New Delhi, Dec. 31: Steel Authority of India Limited (SAIL) and Tata Steel are coming together to set up a 50:50 mining joint venture.

The heads of both companies are likely to sign a deal here later this week. SAIL and Tata Steel have jointly set up steel portals but have never come together to source raw materials or make steel. Rather they have been rivals in the domestic market.

“Initially this joint venture will take over coal blocks which are not being mined by Coal India,” senior SAIL officials told The Telegraph.

The two steel companies will have an equal number of directors on the board of the new joint venture.

Sources added that the mining joint venture could later look at joint mining of natural resources such as iron ore and manganese in “new mining areas”. Both SAIL and the Tatas currently operate their own captive mines and these are unlikely to be handed over to this new joint venture.

The tieup has taken many in the country’s steel sector by surprise. SAIL had earlier signed deals with other PSU companies to source raw materials and one with Korean major Posco to share expertise, personnel and information, but had not taken any steps to forge links with other steel companies here.

SAIL and Tatas have been trying to source raw materials from both within the country as well as abroad to feed ambitious expansion plans. However, in recent years they have often been pipped to the post by more aggressive domestic and global steel giants.

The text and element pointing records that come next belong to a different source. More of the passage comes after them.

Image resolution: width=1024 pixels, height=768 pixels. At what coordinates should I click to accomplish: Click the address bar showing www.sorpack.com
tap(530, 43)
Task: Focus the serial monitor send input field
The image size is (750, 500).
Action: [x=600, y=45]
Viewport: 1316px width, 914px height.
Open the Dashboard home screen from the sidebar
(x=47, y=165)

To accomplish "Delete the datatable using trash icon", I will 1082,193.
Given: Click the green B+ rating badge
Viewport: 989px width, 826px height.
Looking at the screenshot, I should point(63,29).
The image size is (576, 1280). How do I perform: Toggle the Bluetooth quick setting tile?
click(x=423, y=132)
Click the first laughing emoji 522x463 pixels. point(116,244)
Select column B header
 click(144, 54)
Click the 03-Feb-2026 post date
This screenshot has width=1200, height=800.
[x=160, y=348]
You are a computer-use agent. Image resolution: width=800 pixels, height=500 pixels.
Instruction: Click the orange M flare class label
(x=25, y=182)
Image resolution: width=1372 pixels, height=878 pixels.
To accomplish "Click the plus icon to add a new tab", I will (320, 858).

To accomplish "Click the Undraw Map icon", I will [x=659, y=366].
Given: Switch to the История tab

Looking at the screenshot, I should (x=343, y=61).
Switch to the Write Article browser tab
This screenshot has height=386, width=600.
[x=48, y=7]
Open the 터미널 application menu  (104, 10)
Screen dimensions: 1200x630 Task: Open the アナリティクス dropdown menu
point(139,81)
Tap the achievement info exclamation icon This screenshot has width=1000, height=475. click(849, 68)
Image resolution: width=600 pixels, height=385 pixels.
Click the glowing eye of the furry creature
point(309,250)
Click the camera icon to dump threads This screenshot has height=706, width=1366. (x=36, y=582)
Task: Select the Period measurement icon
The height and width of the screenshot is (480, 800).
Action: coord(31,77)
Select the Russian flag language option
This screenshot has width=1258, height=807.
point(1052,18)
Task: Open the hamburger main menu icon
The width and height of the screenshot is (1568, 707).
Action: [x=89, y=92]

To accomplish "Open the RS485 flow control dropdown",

Both are trying to fend off challenges for raw materials from global giants such as ArcelorMittal.

Coal-rich Mozambique, for instance, had both the Tatas and Mittals buying or setting up coal mining companies in that country.

A special purpose vehicle floated by SAIL along with other PSUs is looking at snapping up coal mining ventures or rights in the African state.

Though officials of the two steel companies said they had no immediate plans to bid for global mining major Rio Tinto, which is on the block, sources said a joint venture between the two giants could look at such possibilities in the near future.

The Tatas need to source raw materials not only for Tata Steel but also for Corus, the European steel venture which they bought in 2007.

SAIL needs to source raw materials for fresh capacity it is trying to build to take its crude steel output to 26,000 million tonnes.